L’Istat inchioda il governo: “Il Paese frena, Pil a -0,3%”

La politica economica del governo giallorosso sta dispiegando i primi effetti: il Pil italiano nell’ultimo trimestre del 2019 si è contratto dello 0,3% rispetto al periodo luglio-settembre, mentre la variazione tendenziale è stata nulla.

La flessione, molto peggiore rispetto alle previsioni degli analisti (il consensus si attestava a +0,1% trimestre su trimestre), è la peggiore dal 2013 e porta la variazione del prodotto interno lordo nell’intero 2019 al +0,2%, un dato sostanzialmente in linea con le attese del governo. Nel comunicare i dati preliminari l’Istat ha spiegato che il calo è stato determinato da una diminuzione del valore aggiunto sia nel comparto agricoltura sia in quello dell’industria, mentre i servizi hanno registrato una variazione nulla. Dal lato della domanda, vi è un contributo negativo della componente nazionale (al lordo delle scorte) e un apporto positivo della componente estera.

Il quadro macroeconomico italiano è, perciò, abbastanza compromesso. In primo luogo, l’industria e, con lei, l’agricoltura stanno sostanzialmente implodendo, anche se l’accordo tra Usa e Cina sui dazi potrebbe mitigare la contrazione spingendo ulteriormente l’export. Occorre ricordare, infatti, che nel corso del 2019, in ben tre trimestri su quattro, l’attività manifatturiera ha registrato una diminuzione. Ne consegue che l’anno in corso si apre nel segno di questo trend fortemente negativo. Ecco perché secondo Paolo Mameli, economista di Intesa Sanpaolo, «la debole chiusura del 2019 lascia un’eredità negativa al nuovo anno: anche ipotizzando un recupero nel corso del 2020, continuiamo a ritenere che la crescita media annua possa risultare solo marginalmente più forte» rispetto a quella dell’anno scorso al +0,2%, tre decimi di punto sotto la stima del governo.

Il report dell’Istat, inoltre, lascia supporre una flessione delle scorte (cioè dei fondi di magazzino) dalla quale derivano due implicazioni. In primis, i consumi interni dovrebbero essere stati sostanzialmente resilienti «mangiando» quello che dettaglianti e grossisti avevano messo da parte. In secondo luogo, la ricostituzione delle scorte dovrebbe provocare una ripresa dell’attività industriale.
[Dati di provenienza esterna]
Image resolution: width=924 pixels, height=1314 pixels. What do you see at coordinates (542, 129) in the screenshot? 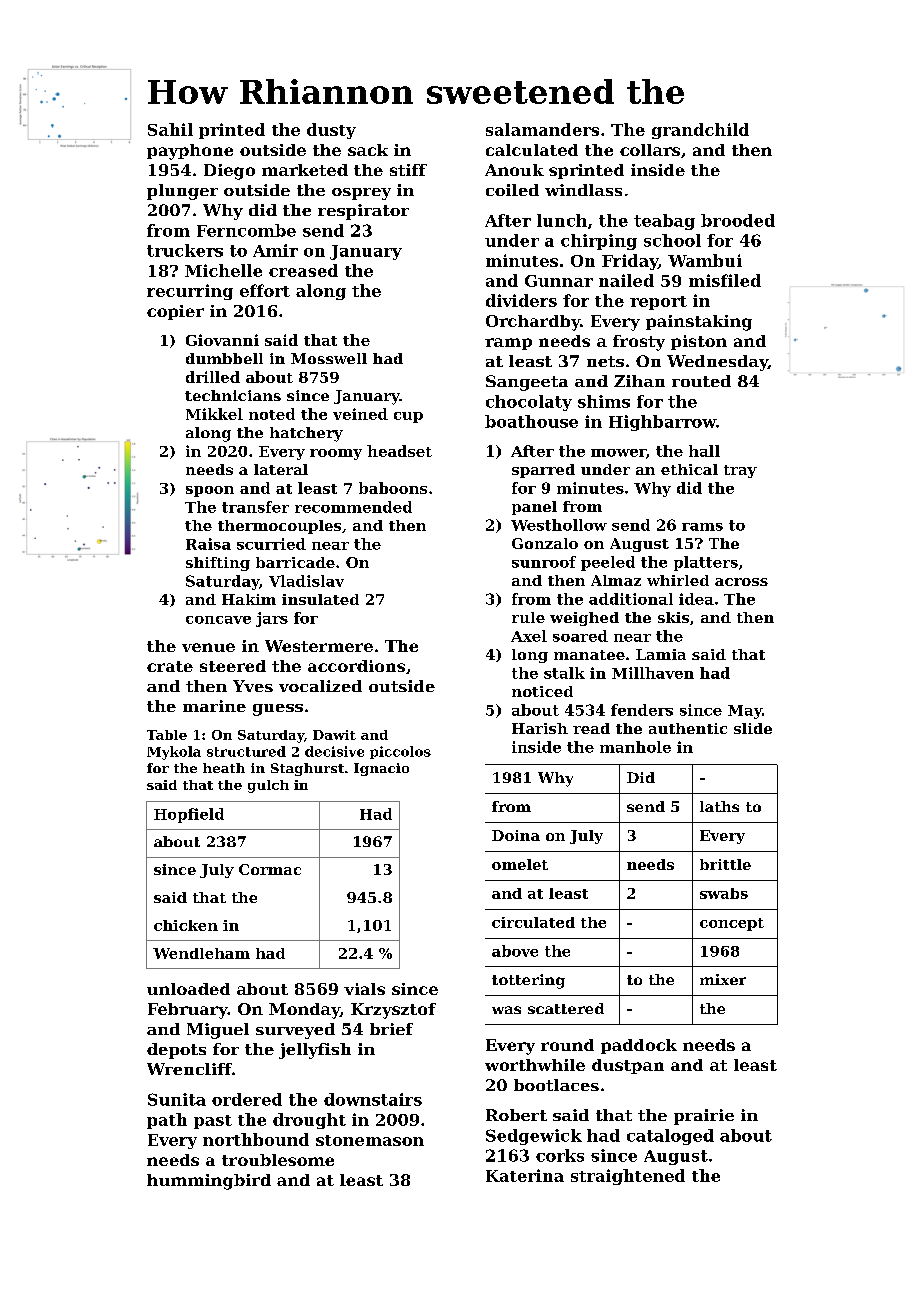
I see `salamanders` at bounding box center [542, 129].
Da queste considerazioni nasce l’ottimismo del ministro dell’Economia, Roberto Gualtieri. «Prevediamo un rimbalzo per il primo trimestre 2020 e siamo ancora più determinati a lavorare per implementare il nostro programma al sostegno alla crescita e agli investimenti», ha dichiarato aggiungendo di essere fiducioso che «le misure prese concorreranno a un rilancio della crescita e dell’occupazione».

Ma quanto vale questo «rimbalzo»? Secondo Loredana Federico, capo economista Italia di Unicredit, la crescita nel primo trimestre dell’anno dovrebbe attestarsi al +0,1% su base congiunturale trainata dai consumi interni e da una ripresina degli investimenti nel settore costruzioni. Cifre modeste comunque perché anche per Piazza Gae Aulenti dovrebbe aumentare dello 0,2% quest’anno.

Queste osservazioni consentono di avanzare una critica fondata alla politica economica del governo. La modesta crescita, infatti, pare sostenuta dalle politiche assistenzialistiche come reddito e pensioni di cittadinanza che sostengono in qualche modo i consumi. Le costose misure (inclusi i pensionamenti anticipati per quota 100 quando non rimpiazzati da posti di lavoro) sono in parte finanziate da aumenti della pressione fiscale che deprimono tutta l’economia e, in particolare l’industria. Ultimo ma non meno importante: se il Pil dovesse crescere meno del previsto, salterà l’obiettivo di un deficit/Pil al 2,2% e Bruxelles tornerà a chiedere manovre correttive che acuiranno ulteriormente i problemi del sistema. Anche perché in una simile situazione una riforma dell’Irpef sarebbe impossibile a meno di aggravi su altre forme di prelievo che, di fatto, la depotenzierebbero.